JuliaFolds2 / ChunkSplitters.jl

Simple chunk splitters for parallel loop executions
MIT License
40 stars 5 forks source link

getchunk returns Union #10

Closed lxvm closed 10 months ago

lxvm commented 10 months ago

The getchunk routine currently returns a Union. For example,

julia> using ChunkSplitters

julia> function mwe(ichunk=2, nchunk=5, n=10)
           xs = collect(1:n)
           return getchunk(xs, ichunk, nchunk, :batch)
       end
mwe (generic function with 4 methods)

julia> @code_warntype mwe()
MethodInstance for mwe()
  from mwe() @ Main REPL[4]:1
Arguments
  #self#::Core.Const(mwe)
Body::Union{StepRange{Int64, Int64}, UnitRange{Int64}}
1 ─ %1 = (#self#)(2, 5, 10)::Union{StepRange{Int64, Int64}, UnitRange{Int64}}
└──      return %1

This Union can easily propagate into worse type instabilities, for example, chunking over multiple generic arrays

julia> function mwe2(ichunk=2, nchunk=5, n=10)
           xs = collect(1:n)
           ys = collect(1:n)
           cx = getchunk(xs, ichunk, nchunk, :batch)
           cy = getchunk(ys, ichunk, nchunk, :batch)
           return Iterators.zip(cx, cy)
       end
mwe2 (generic function with 4 methods)

julia> @code_warntype mwe2()
MethodInstance for mwe2()
  from mwe2() @ Main ~/autobz_dev/regression.jl:141
Arguments
  #self#::Core.Const(mwe2)
Body::Base.Iterators.Zip
1 ─ %1 = (#self#)(2, 5, 10)::Base.Iterators.Zip
└──      return %1

Here the issue is that the Zip iterator is uninferred.

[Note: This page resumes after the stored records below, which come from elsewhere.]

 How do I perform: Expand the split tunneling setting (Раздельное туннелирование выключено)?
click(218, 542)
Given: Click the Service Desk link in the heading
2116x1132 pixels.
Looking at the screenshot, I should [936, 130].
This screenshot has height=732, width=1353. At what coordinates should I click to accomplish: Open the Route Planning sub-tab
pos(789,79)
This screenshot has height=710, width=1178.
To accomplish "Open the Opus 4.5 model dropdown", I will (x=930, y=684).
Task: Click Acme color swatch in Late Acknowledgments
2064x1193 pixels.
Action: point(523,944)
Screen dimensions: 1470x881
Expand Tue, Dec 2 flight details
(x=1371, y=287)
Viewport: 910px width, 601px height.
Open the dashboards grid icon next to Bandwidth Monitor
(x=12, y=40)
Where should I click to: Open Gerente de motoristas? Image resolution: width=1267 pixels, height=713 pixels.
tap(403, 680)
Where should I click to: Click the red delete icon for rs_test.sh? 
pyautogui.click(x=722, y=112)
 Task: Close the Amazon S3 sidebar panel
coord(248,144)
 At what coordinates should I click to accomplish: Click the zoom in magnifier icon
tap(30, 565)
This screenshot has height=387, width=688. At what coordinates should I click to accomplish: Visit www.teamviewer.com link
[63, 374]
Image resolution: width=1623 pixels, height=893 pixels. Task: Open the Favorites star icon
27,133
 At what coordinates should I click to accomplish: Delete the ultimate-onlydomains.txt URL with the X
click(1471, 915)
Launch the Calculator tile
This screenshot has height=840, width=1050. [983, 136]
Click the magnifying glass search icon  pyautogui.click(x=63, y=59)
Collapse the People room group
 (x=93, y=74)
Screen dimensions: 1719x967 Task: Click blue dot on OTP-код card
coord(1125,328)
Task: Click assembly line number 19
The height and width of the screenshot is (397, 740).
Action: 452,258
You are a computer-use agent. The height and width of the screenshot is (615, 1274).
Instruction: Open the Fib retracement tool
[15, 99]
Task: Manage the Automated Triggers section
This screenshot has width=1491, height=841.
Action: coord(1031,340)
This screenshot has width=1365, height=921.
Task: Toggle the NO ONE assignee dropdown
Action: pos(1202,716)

We can fix this by annotating Base.@constprop :aggressive function getchunk()... (I'm working on a pr). Or is there a recommended idiom for chunking over multiple arrays?

lmiq commented 10 months ago

Thanks for noticing that.

I think we can solve that just by returning a StepRange always, with step = 1 in the case of :batch. Probably that's less dependent on compiler heuristics:

function getchunk(array::AbstractArray, ichunk::Int, nchunks::Int, type::Symbol=:batch)
    ichunk <= nchunks || throw(ArgumentError("ichunk must be less or equal to nchunks"))
    ichunk <= length(array) || throw(ArgumentError("ichunk must be less or equal to the length of `array`"))
    if type == :batch
        n = length(array)
        n_per_chunk, n_remaining = divrem(n, nchunks)
        first = firstindex(array) + (ichunk - 1) * n_per_chunk + ifelse(ichunk <= n_remaining, ichunk - 1, n_remaining)
        last = (first - 1) + n_per_chunk + ifelse(ichunk <= n_remaining, 1, 0)
        step = 1
    elseif type == :scatter
        first = (firstindex(array) - 1) + ichunk
        last = lastindex(array)
        step = nchunks
    else
        throw(ArgumentError("chunk type must be :batch or :scatter"))
    end
    return first:step:last
end

With that, I get here:

julia> @code_warntype mwe()
MethodInstance for mwe()
  from mwe() @ Main REPL[3]:1
Arguments
  #self#::Core.Const(mwe)
Body::StepRange{Int64, Int64}
1 ─ %1 = (#self#)(2, 5, 10)::StepRange{Int64, Int64}
└──      return %1

julia> @code_warntype mwe2()
MethodInstance for mwe2()
  from mwe2() @ Main REPL[5]:1
Arguments
  #self#::Core.Const(mwe2)
Body::Base.Iterators.Zip{Tuple{StepRange{Int64, Int64}, StepRange{Int64, Int64}}}
1 ─ %1 = (#self#)(2, 5, 10)::Base.Iterators.Zip{Tuple{StepRange{Int64, Int64}, StepRange{Int64, Int64}}}
└──      return %1
lxvm commented 10 months ago

Thanks @lmiq that works better! I'll update the pr

lxvm commented 10 months ago

Oops, I just saw your pr

lmiq commented 10 months ago

fixed by #12

lmiq commented 10 months ago

The fix will be released in version 2.0.1 at any moment.

Thanks again.